Task requirements: In your answer, every line of the records should be written out exactly.

Supplied entries:
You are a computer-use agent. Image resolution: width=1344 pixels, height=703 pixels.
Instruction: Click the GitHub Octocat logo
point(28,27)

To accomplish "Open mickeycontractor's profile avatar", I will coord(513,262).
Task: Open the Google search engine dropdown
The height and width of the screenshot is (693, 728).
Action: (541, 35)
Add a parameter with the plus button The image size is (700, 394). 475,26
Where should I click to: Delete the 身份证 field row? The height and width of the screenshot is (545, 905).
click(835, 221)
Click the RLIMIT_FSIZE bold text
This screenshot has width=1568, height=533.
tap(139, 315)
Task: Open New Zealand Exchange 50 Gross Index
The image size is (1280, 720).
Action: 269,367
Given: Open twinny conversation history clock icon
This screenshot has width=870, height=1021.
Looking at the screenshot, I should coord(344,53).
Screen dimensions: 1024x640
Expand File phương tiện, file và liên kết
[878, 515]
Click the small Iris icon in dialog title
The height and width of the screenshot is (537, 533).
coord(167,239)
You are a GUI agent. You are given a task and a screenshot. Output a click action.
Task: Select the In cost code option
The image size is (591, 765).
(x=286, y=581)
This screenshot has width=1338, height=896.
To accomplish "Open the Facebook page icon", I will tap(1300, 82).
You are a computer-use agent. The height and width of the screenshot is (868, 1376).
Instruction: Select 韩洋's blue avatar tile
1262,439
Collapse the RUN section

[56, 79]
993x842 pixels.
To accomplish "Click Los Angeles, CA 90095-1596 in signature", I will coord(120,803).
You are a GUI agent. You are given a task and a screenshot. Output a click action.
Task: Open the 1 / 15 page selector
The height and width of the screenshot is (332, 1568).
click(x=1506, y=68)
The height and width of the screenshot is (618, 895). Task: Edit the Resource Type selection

Solution to the problem:
You are a computer-use agent. Image resolution: width=1344 pixels, height=703 pixels.
Instruction: Click the GitHub Octocat logo
point(28,27)

To accomplish "Open mickeycontractor's profile avatar", I will coord(513,262).
Task: Open the Google search engine dropdown
The height and width of the screenshot is (693, 728).
Action: (541, 35)
Add a parameter with the plus button The image size is (700, 394). 475,26
Where should I click to: Delete the 身份证 field row? The height and width of the screenshot is (545, 905).
click(835, 221)
Click the RLIMIT_FSIZE bold text
This screenshot has width=1568, height=533.
tap(139, 315)
Task: Open New Zealand Exchange 50 Gross Index
The image size is (1280, 720).
Action: 269,367
Given: Open twinny conversation history clock icon
This screenshot has width=870, height=1021.
Looking at the screenshot, I should coord(344,53).
Screen dimensions: 1024x640
Expand File phương tiện, file và liên kết
[878, 515]
Click the small Iris icon in dialog title
The height and width of the screenshot is (537, 533).
coord(167,239)
You are a GUI agent. You are given a task and a screenshot. Output a click action.
Task: Select the In cost code option
The image size is (591, 765).
(x=286, y=581)
This screenshot has width=1338, height=896.
To accomplish "Open the Facebook page icon", I will tap(1300, 82).
You are a computer-use agent. The height and width of the screenshot is (868, 1376).
Instruction: Select 韩洋's blue avatar tile
1262,439
Collapse the RUN section

[56, 79]
993x842 pixels.
To accomplish "Click Los Angeles, CA 90095-1596 in signature", I will coord(120,803).
You are a GUI agent. You are given a task and a screenshot. Output a click action.
Task: Open the 1 / 15 page selector
The height and width of the screenshot is (332, 1568).
click(x=1506, y=68)
The height and width of the screenshot is (618, 895). Task: Edit the Resource Type selection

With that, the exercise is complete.